Economic development

Why Africa’s wildlife tourism must involve local communities

The co-ownership model is outlined by FairPlay founder Francois Baird in an article published by GIS Reports, in which international experts provide geopolitical forecasts to inform business leaders, senior managers and policymakers.

The article, entitled “Can wildlife tourism drive growth in Africa?” looked at how increased tourism could help address Africa’s problems of rapidly rising populations and widespread poverty and unemployment.

Baird says co-ownership projects are succeeding because they are partnerships that give local communities a stake. They hold far more promise than the outdated “fortress conservation” model, in which local people were pushed off land to create isolated areas that keep ecosystems away from human interference.

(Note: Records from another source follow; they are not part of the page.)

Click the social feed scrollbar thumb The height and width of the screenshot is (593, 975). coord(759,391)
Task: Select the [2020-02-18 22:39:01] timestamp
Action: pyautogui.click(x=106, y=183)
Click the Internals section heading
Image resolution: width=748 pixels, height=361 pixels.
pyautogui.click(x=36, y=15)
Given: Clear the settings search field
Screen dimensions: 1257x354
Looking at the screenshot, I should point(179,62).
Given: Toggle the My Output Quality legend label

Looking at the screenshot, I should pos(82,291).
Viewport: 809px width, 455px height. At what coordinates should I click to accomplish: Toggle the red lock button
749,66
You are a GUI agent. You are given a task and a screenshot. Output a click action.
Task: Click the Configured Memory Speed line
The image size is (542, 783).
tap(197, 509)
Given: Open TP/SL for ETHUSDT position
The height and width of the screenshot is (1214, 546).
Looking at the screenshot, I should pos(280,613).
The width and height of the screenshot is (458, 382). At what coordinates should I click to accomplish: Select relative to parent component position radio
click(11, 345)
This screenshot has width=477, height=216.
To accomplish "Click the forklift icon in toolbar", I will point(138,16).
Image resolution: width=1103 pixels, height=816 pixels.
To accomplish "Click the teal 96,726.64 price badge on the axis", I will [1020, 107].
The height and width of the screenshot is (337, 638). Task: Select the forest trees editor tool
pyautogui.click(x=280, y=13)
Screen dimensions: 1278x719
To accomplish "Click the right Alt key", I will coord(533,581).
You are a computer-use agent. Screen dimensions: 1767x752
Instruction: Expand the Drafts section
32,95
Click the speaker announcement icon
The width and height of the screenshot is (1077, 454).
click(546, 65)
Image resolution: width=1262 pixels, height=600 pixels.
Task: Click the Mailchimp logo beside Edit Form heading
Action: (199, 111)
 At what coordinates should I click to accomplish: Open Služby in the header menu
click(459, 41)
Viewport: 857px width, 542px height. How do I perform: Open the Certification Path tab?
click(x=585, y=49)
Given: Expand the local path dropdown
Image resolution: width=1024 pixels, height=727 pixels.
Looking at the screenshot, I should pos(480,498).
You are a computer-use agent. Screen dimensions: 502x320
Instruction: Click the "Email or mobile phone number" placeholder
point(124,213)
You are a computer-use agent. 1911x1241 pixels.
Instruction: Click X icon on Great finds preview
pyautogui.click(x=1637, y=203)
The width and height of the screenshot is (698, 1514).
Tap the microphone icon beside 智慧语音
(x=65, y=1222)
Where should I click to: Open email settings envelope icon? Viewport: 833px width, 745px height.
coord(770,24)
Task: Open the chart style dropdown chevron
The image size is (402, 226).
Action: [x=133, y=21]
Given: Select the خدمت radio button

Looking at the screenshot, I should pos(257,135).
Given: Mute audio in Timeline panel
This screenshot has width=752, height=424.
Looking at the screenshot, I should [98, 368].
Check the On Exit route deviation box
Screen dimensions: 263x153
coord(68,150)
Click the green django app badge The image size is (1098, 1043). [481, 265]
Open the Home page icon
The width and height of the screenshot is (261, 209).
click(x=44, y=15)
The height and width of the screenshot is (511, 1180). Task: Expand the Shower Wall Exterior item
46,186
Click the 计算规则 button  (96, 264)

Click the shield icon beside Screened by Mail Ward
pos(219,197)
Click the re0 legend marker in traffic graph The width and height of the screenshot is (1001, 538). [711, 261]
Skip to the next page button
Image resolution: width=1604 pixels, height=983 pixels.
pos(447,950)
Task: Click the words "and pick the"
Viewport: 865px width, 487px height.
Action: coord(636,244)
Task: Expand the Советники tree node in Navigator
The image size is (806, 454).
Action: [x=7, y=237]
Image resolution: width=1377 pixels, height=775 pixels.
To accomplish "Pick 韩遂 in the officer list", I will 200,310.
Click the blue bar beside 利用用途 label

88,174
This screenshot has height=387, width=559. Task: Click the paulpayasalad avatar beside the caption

“The survival of wildlife tourism depends on rural conservation, currently under threat from development, farming and wildlife poaching. But so far, local communities have not benefited enough from conservation or tourism to provide adequate incentives to protect the land and its wildlife.”

Baird says Botswana has become a leader in co-ownership conservation. Other countries, including South Africa, are following suit, with benefits for tourism and conservation.

He highlights a number of projects, including one in which the Khumanga community along Botswana’s Boteti River are the co-owners of a lodge and tourism operation.

“The lodge was built by community members largely using local materials, on a site that provides access to one of Africa’s last great migrations, which brings thousands of zebras and wildebeest to the valley below the riverbanks.”

This joint effort between Botswanan and foreign investors, experienced lodge operators and the Khumaga community (which owns the rights to the land) has established a high-end safari and lodge operation. The community’s share in the entity is held in a trust, and locals have been employed in construction, as staff and to build a community arts centre in the village.

“Involved investors (among them Prince Harry, the Duke of Sussex) hope the project and others like it can become a blueprint for wildlife tourism in the future – in Botswana, and perhaps across the continent,” Baird says.